Les difficultés ont commencé pendant la période du Covid, expliquent les propriétaires du salon à L’Observateur. «Après les différents confinements», raconte la gérante, «mon mari, qui s’occupe des comptes, m’avait conseillé d’augmenter mes tarifs pour suivre l’inflation». Elle ajoute avoir rencontré des différends avec certaines salariées qui ont obtenu des ruptures conventionnelles collectives avantageuses. 

« On a pourtant la clientèle »

«Nous aurions pu solliciter des aides pendant le Covid, mais elles n’auraient pas suffi. Le prêt garanti par l’État n’aurait pas non plus été une solution», assure la gérante. La concurrence déloyale est aussi pointée du doigt : «Nous proposons aussi des services esthétiques, mais de nombreuses personnes exercent au black. Cela nous prive de clients et crée une concurrence déloyale», déplore-t-elle. 

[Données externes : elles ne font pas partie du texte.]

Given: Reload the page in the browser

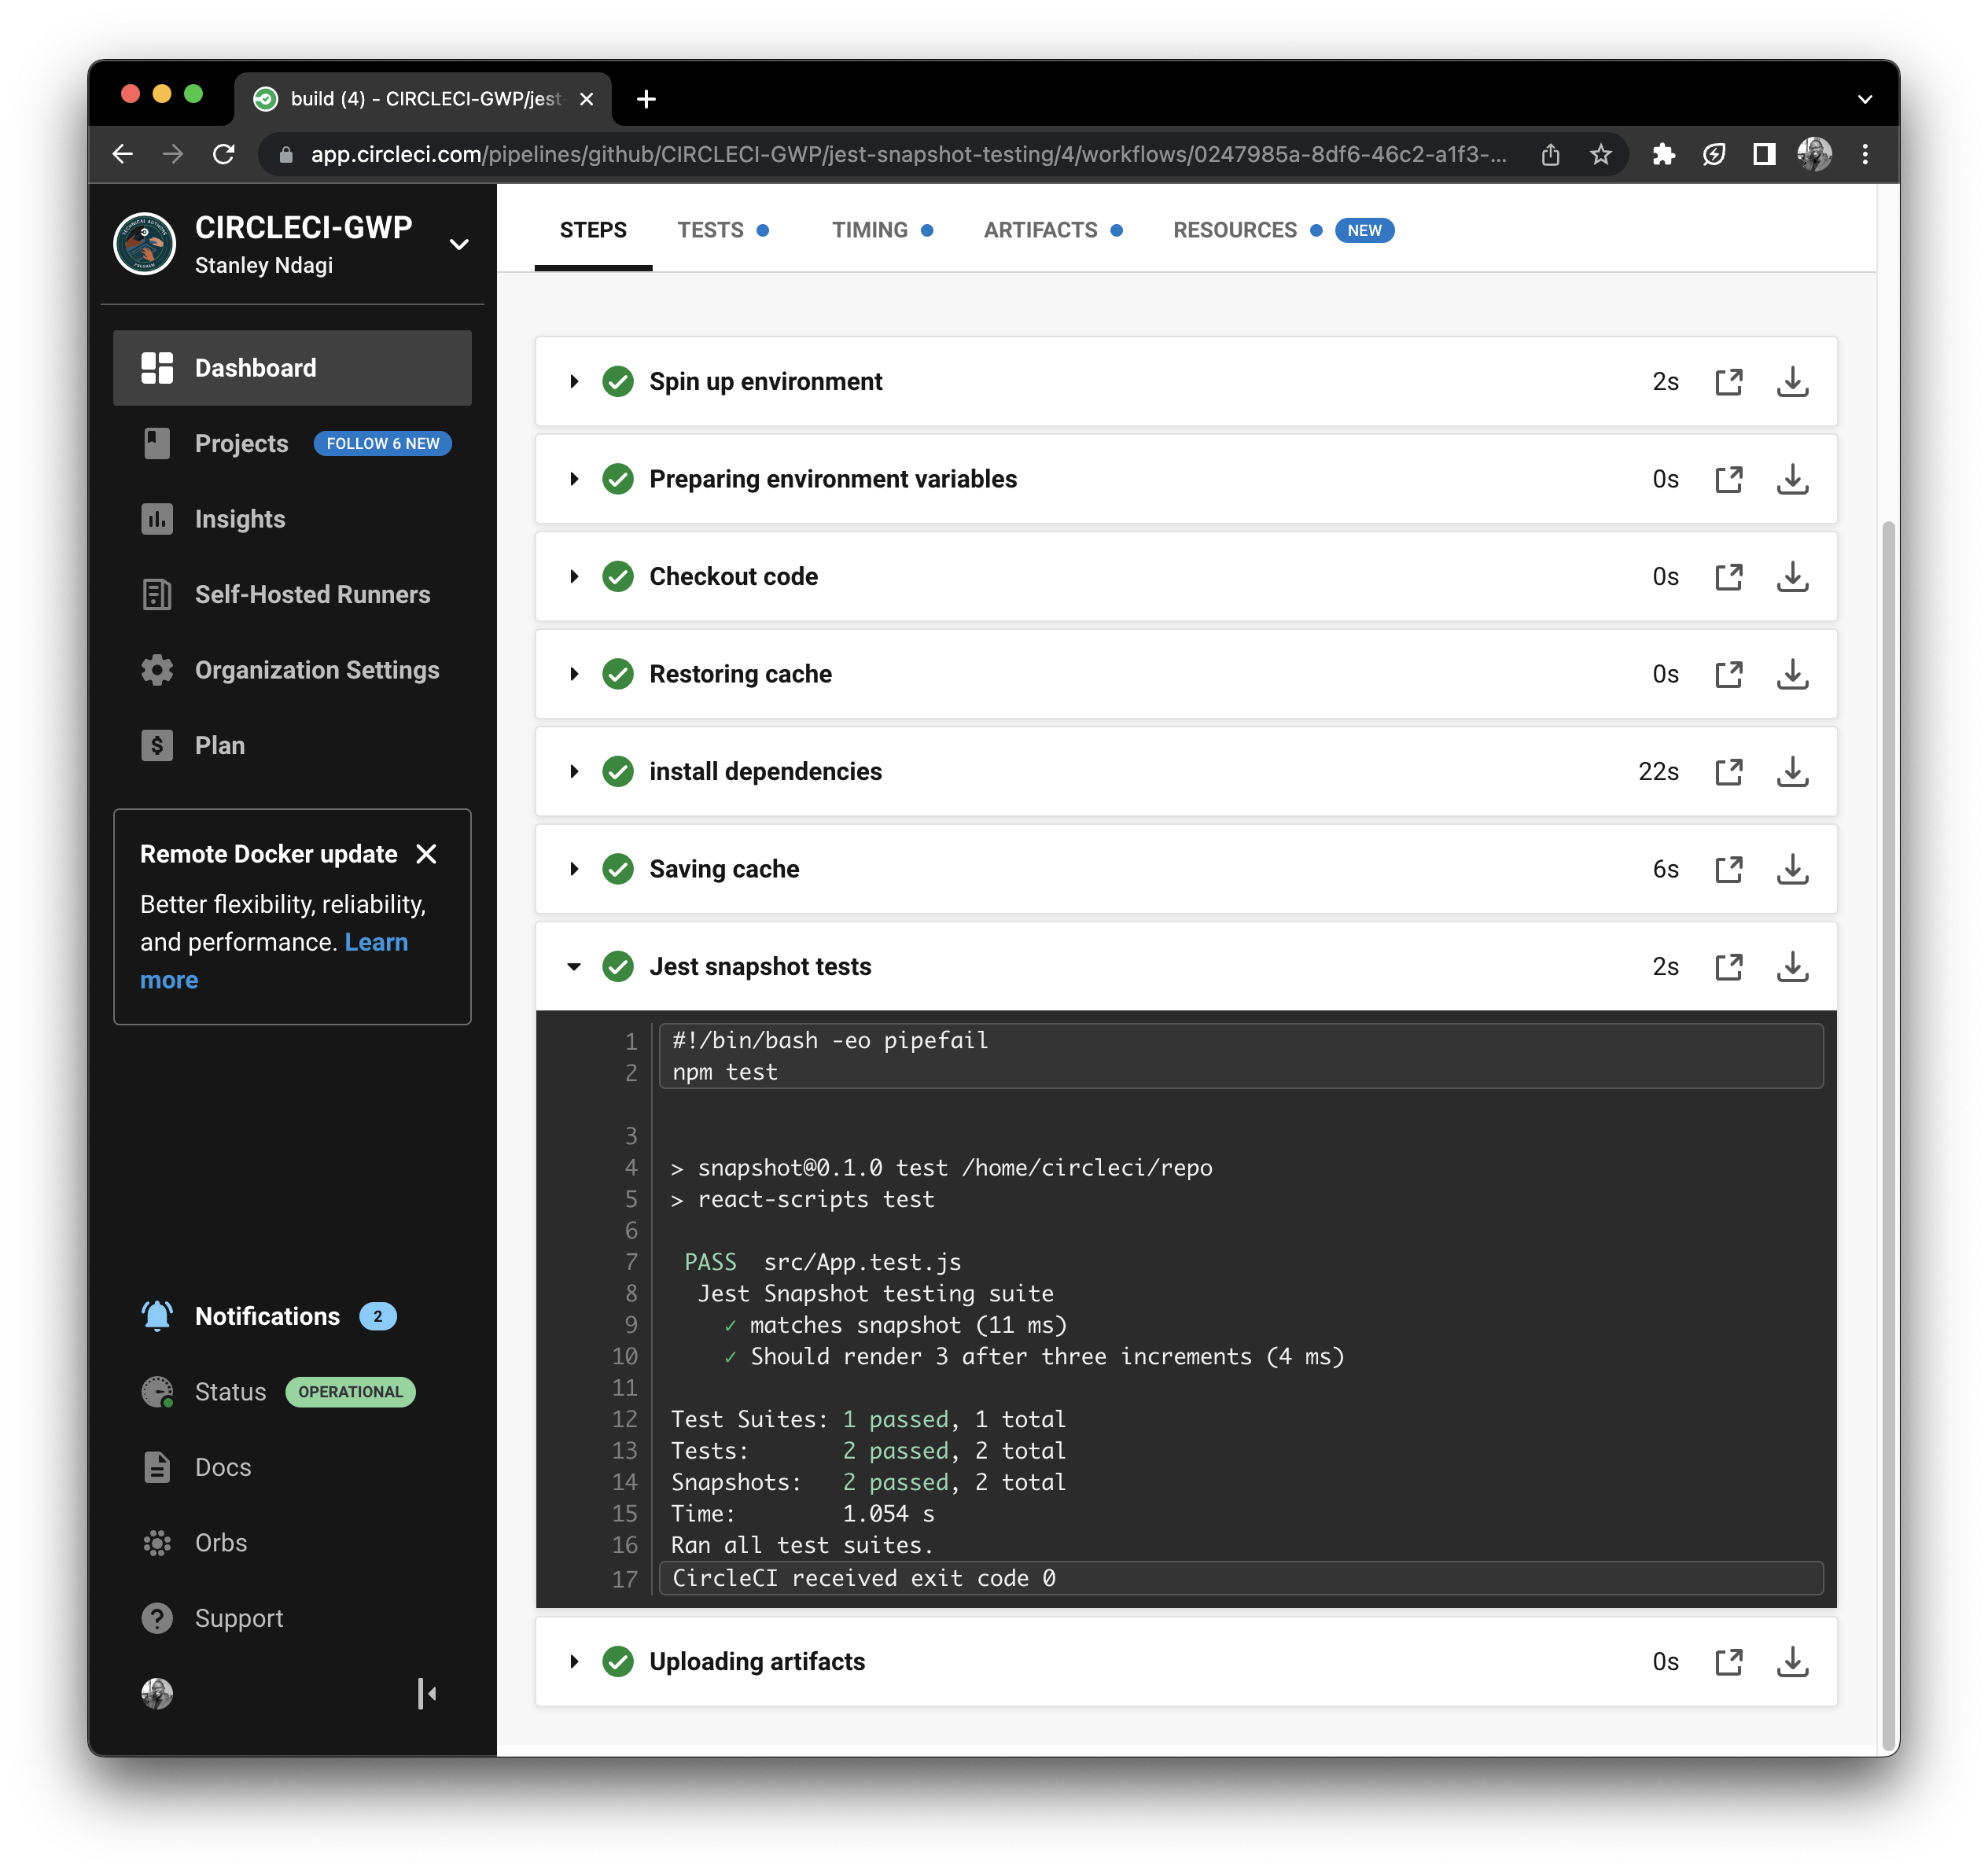Looking at the screenshot, I should [224, 153].
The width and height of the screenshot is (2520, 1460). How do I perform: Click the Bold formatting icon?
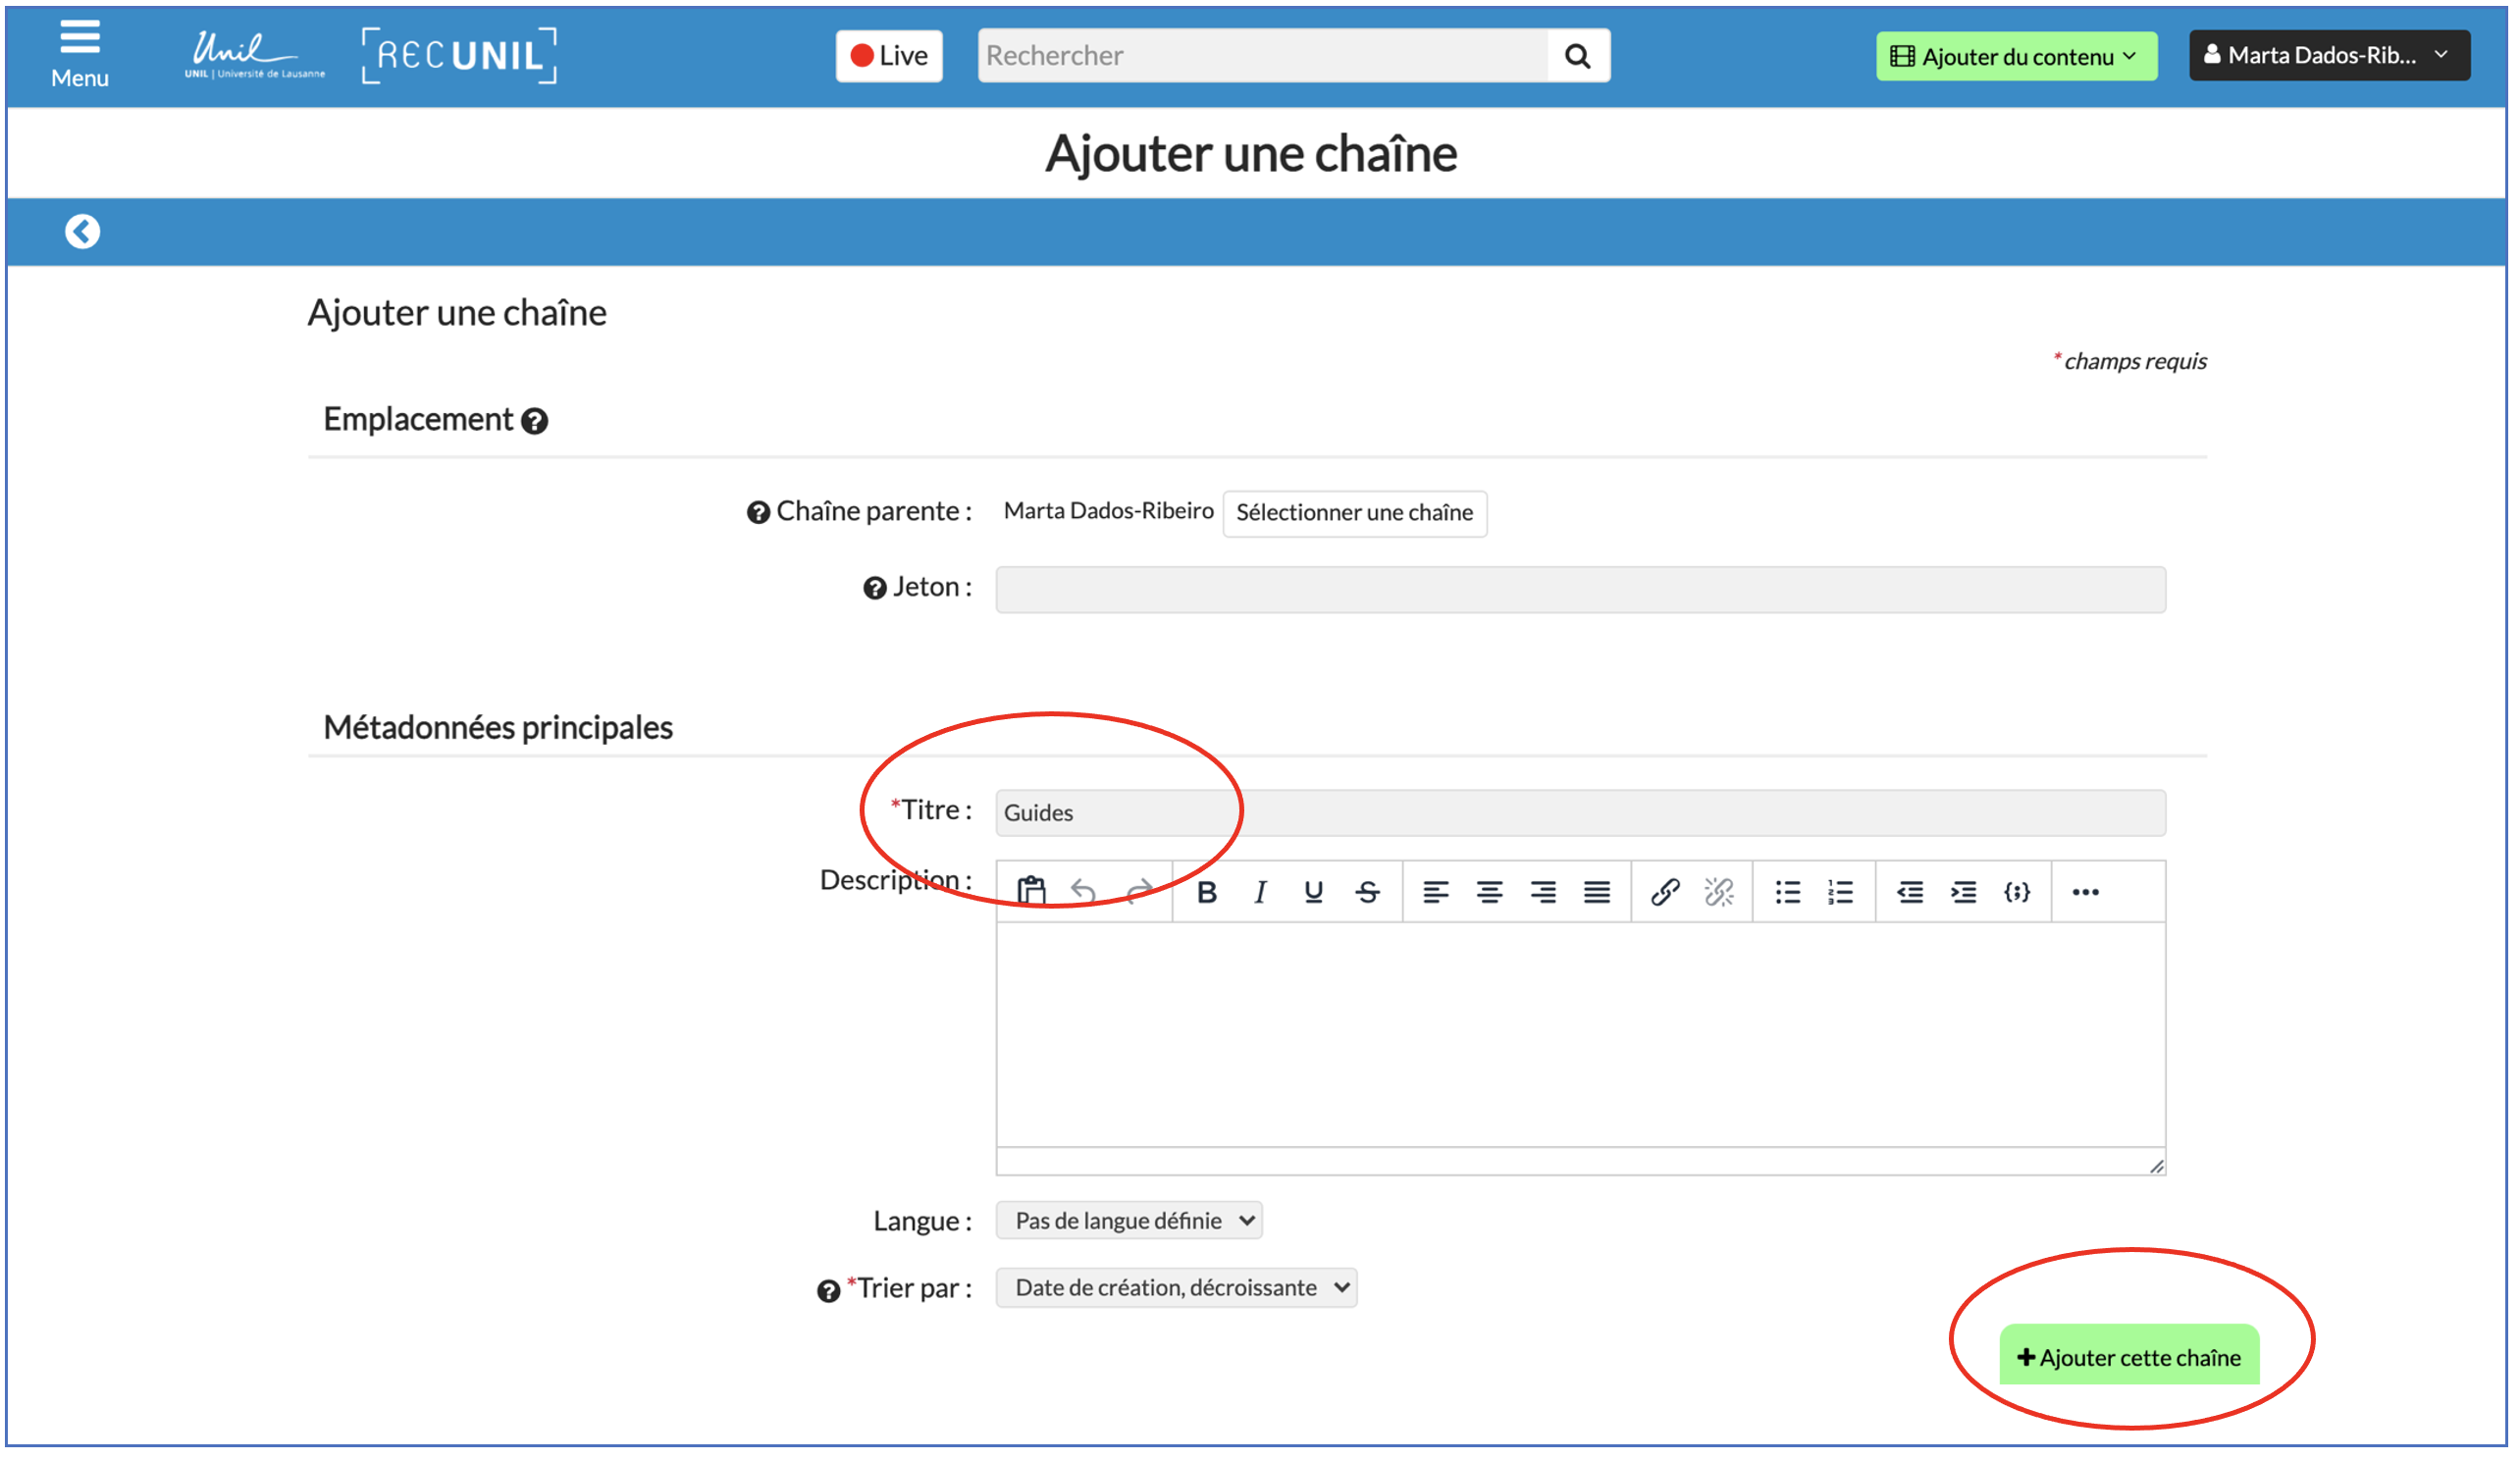1207,892
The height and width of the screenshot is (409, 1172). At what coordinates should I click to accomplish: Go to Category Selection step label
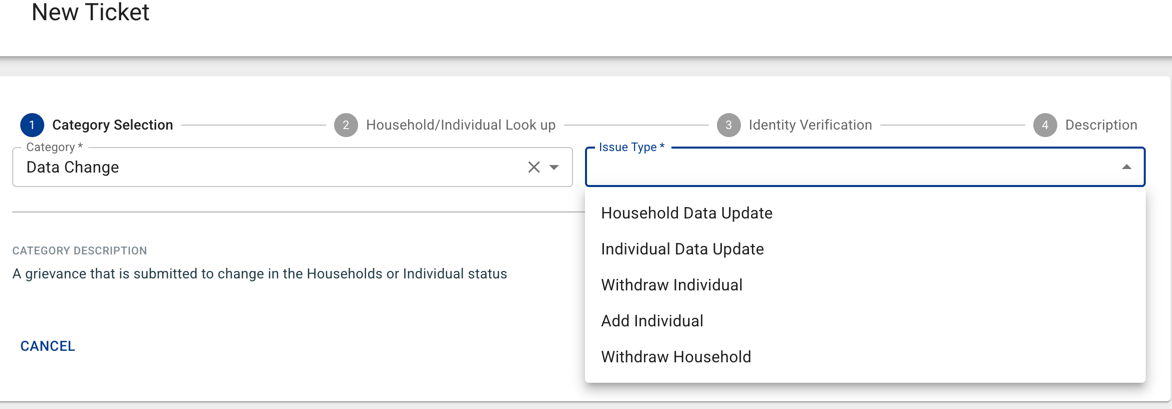(112, 125)
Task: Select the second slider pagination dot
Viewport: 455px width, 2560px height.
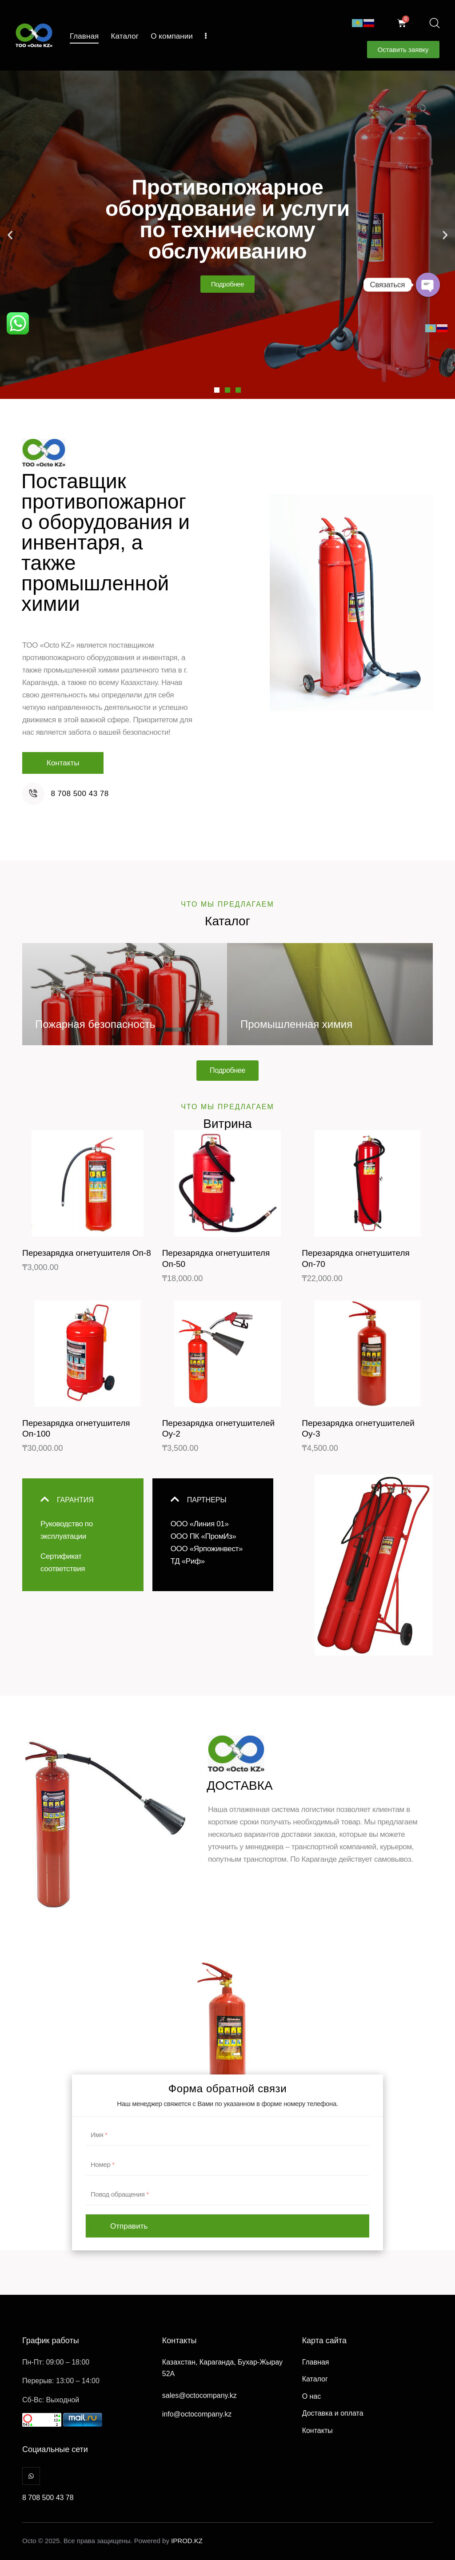Action: coord(227,390)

Pour soutenir ses employeurs, Christopher Billoire-Priez, coiffeur et salarié au salon Hair du Temps, a donc lancé une cagnotte Leetchi il y a une dizaine de jours. «On a pourtant la clientèle», souligne-t-il, visiblement affecté par la situation. Il précise que l’initiative de la cagnotte n’a pas laissé les gens indifférents. C’est pourquoi, en plus de cette cagnotte, une boîte à dons a été installée dans le salon. Les gérants ont jusqu’au 3 février pour réunir les 20 000 euros nécessaires, sous peine de liquidation.